Study on an application manner of Judd-Ofelt theory to a phosphor material

Abstract

Abstract An application manner of Judd-Ofelt (J-O) theory to a luminescent powder is studied by exemplifying an Er3+-doped Li5La3Nb2O12 nanophosphor, on which J-O analysis has been performed previously using the approach based on measured relative absorption (optical density) spectrum and Er3+ 1.5 μm fluorescence lifetime. Present study focuses on two key issues that are closely related to the reliability and application manner of the approach but not clarified in the previous study. First, whether or not a strong or medium-intensity oscillator, such as the 4I15/2↔4I13/2 (1.5 μm) one, can be excluded from the J-O least-square fit. Second, whether the relative ratio between the J-O intensity parameters Ωi (i = 2, 4, 6) remains unchanged as the integrated optical densities (IODs) of all transitions change all together by a factor x. Our studies show that the strong or medium-intensity transition oscillator, such as the 4I15/2↔4I13/2 one, must be included in the J-O fit.
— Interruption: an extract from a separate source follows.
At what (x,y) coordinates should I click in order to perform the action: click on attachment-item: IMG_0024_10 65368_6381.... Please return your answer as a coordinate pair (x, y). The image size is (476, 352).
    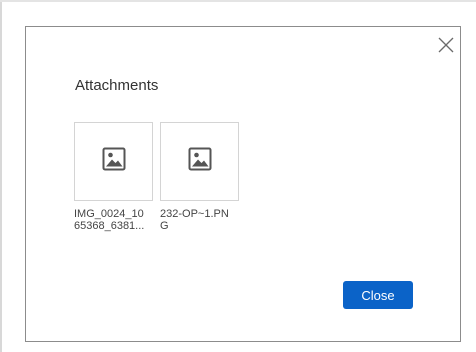
    Looking at the image, I should click on (114, 177).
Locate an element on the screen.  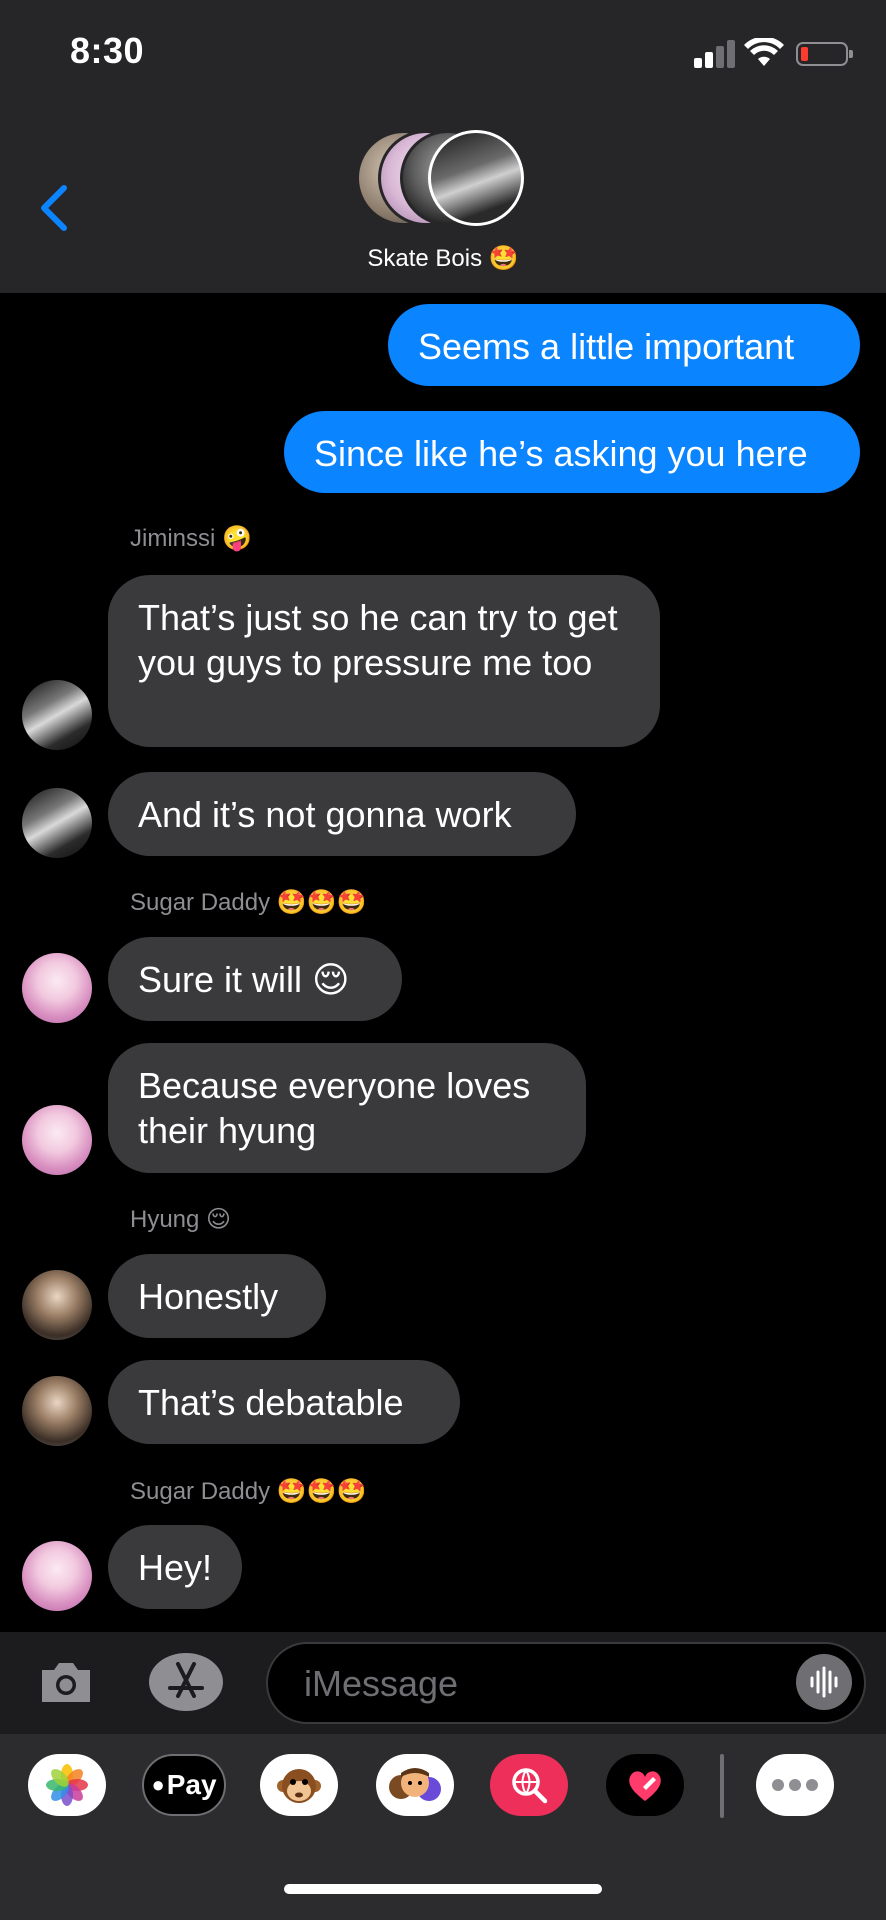
search-images-button is located at coordinates (529, 1785).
The relative ratios between Ωi change remarkably with the collectively varying factor x of the IODs for smaller x values because of magnetic dipole contribution of the 1.5 μm oscillator. The change is undesired as it may result in the deviation of Ωi values, and hence restricts the application manner of the related approach. A more reliable application manner of the approach is proposed.